- DO THIS
Format the lines of the data below as a numbered list, skipping any blank lines. Leave the pictures out of your answer.

[Extracted data]
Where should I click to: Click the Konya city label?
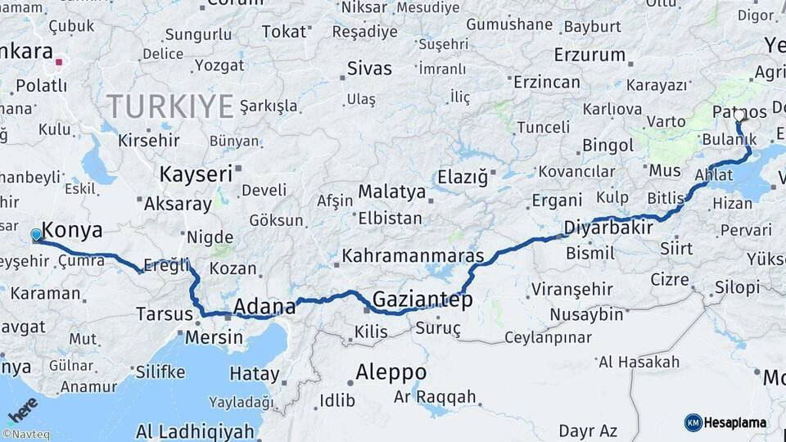[72, 229]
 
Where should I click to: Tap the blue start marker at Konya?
[36, 236]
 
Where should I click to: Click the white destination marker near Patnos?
[739, 115]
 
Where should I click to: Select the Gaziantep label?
[422, 300]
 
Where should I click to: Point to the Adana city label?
[264, 308]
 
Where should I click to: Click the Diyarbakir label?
[608, 228]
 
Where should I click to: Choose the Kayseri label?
[192, 174]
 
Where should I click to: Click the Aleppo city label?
[391, 372]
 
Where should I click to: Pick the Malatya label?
[391, 193]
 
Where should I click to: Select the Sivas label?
[369, 68]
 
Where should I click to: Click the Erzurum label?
[590, 56]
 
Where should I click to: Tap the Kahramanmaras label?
[413, 255]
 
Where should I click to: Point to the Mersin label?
[215, 336]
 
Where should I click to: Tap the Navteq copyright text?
[26, 435]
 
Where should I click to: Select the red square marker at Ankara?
[58, 61]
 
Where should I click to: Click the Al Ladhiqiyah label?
[201, 431]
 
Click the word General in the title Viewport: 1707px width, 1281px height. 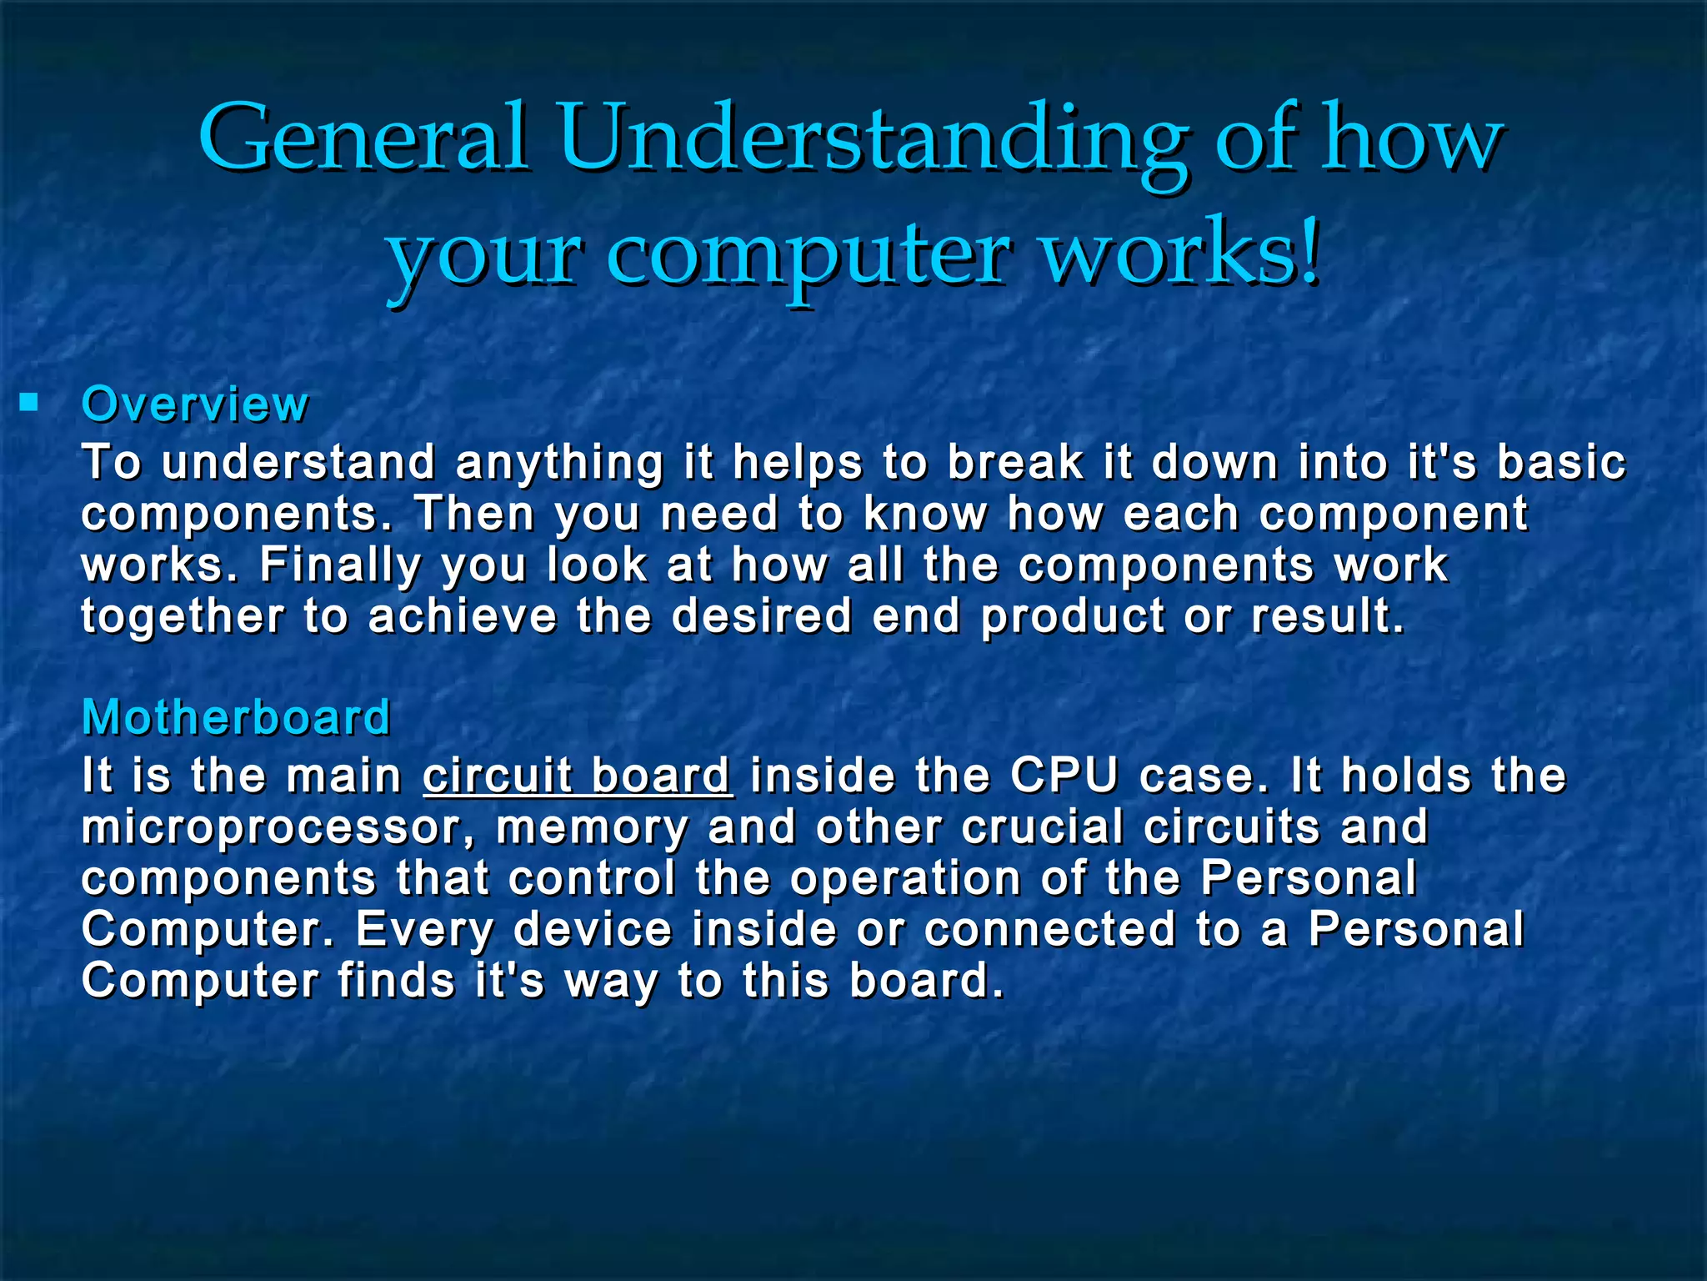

- SOLUTION FOR THIS EXERCISE
1. Where should I click to: Click the Konya city label?
2. [72, 229]
3. Where should I click to: Tap the blue start marker at Konya?
4. [36, 236]
5. Where should I click to: Click the white destination marker near Patnos?
6. [739, 115]
7. Where should I click to: Select the Gaziantep label?
8. [422, 300]
9. Where should I click to: Point to the Adana city label?
10. [264, 308]
11. Where should I click to: Click the Diyarbakir label?
12. [608, 228]
13. Where should I click to: Choose the Kayseri label?
14. [192, 174]
15. Where should I click to: Click the Aleppo city label?
16. [391, 372]
17. Where should I click to: Pick the Malatya label?
18. [391, 193]
19. Where should I click to: Select the Sivas label?
20. [369, 68]
21. Where should I click to: Click the Erzurum label?
22. [590, 56]
23. Where should I click to: Tap the Kahramanmaras label?
24. [413, 255]
25. Where should I click to: Point to the Mersin label?
26. [215, 336]
27. Where should I click to: Tap the Navteq copyright text?
28. [26, 435]
29. Where should I click to: Select the red square marker at Ankara?
30. [58, 61]
31. Where should I click to: Click the Al Ladhiqiyah label?
32. [201, 431]
33. Click the word General in the title Viewport: 1707px width, 1281px height. 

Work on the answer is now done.